▶ [PROBLEM TO WORK ON]:
Rewrite the material below, replacing every occurrence of "Select" with "Choose" and leaving everything else unchanged. Omit the pictures from your answer.

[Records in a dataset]
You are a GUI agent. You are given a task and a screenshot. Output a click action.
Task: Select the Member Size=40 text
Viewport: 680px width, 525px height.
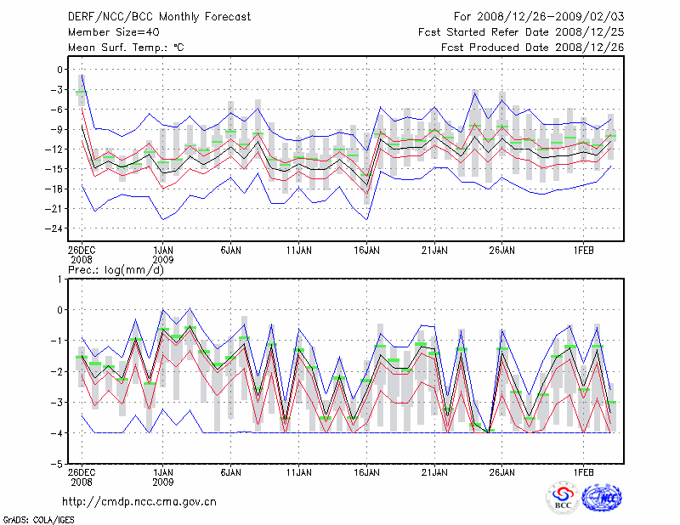tap(107, 31)
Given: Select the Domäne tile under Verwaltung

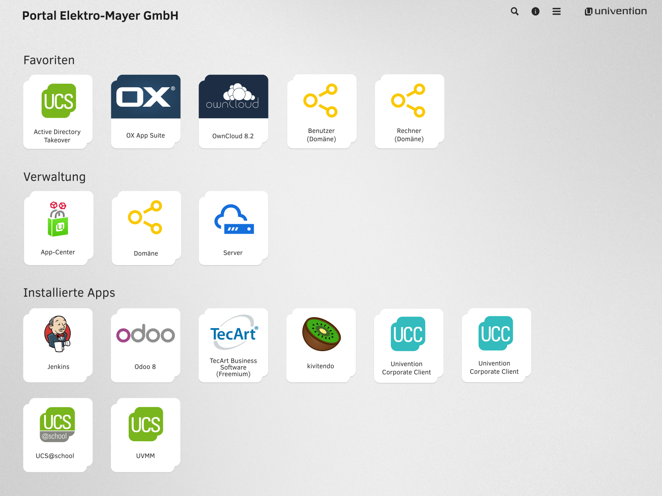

▶ [SOLUTION]:
You are a GUI agent. You are given a task and a screenshot. Output a click action.
Task: Choose the Member Size=40 text
Viewport: 680px width, 525px height.
tap(107, 31)
Given: Choose the Domäne tile under Verwaltung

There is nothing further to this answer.